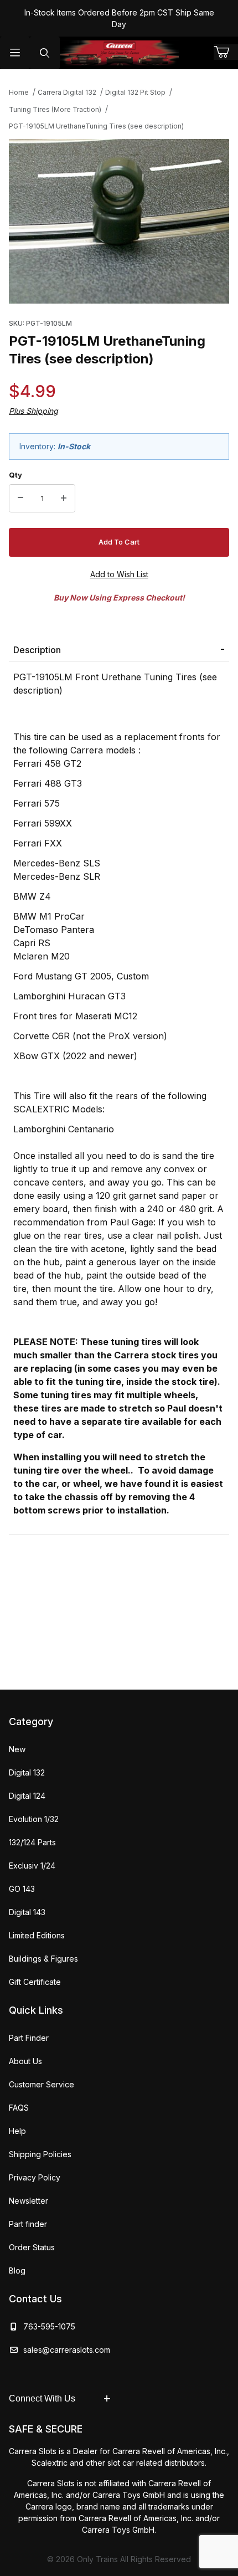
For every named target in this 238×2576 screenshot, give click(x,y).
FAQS (19, 2107)
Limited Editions (37, 1935)
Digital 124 (27, 1795)
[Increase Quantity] (64, 498)
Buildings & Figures (43, 1958)
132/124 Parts (32, 1842)
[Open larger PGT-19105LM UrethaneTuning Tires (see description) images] (119, 221)
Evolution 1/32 (34, 1819)
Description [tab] (37, 649)
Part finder (28, 2224)
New (17, 1749)
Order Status (32, 2247)
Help (17, 2131)
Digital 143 (27, 1912)
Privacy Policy (34, 2177)
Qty (15, 474)
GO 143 (22, 1888)
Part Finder (29, 2038)
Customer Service (41, 2084)
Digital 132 (27, 1772)
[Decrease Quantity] (20, 498)
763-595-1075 (47, 2326)
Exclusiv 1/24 (32, 1865)
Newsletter (28, 2200)
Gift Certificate (35, 1982)
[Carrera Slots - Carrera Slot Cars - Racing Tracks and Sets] (119, 52)
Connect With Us (42, 2398)
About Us (25, 2061)
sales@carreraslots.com (66, 2349)
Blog (17, 2270)
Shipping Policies (40, 2154)
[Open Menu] (15, 53)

### Try it
Search the material above for the word "Open", and return each line that holds it.

### Response to this exercise
[Open larger PGT-19105LM UrethaneTuning Tires (see description) images] (119, 221)
[Open Menu] (15, 53)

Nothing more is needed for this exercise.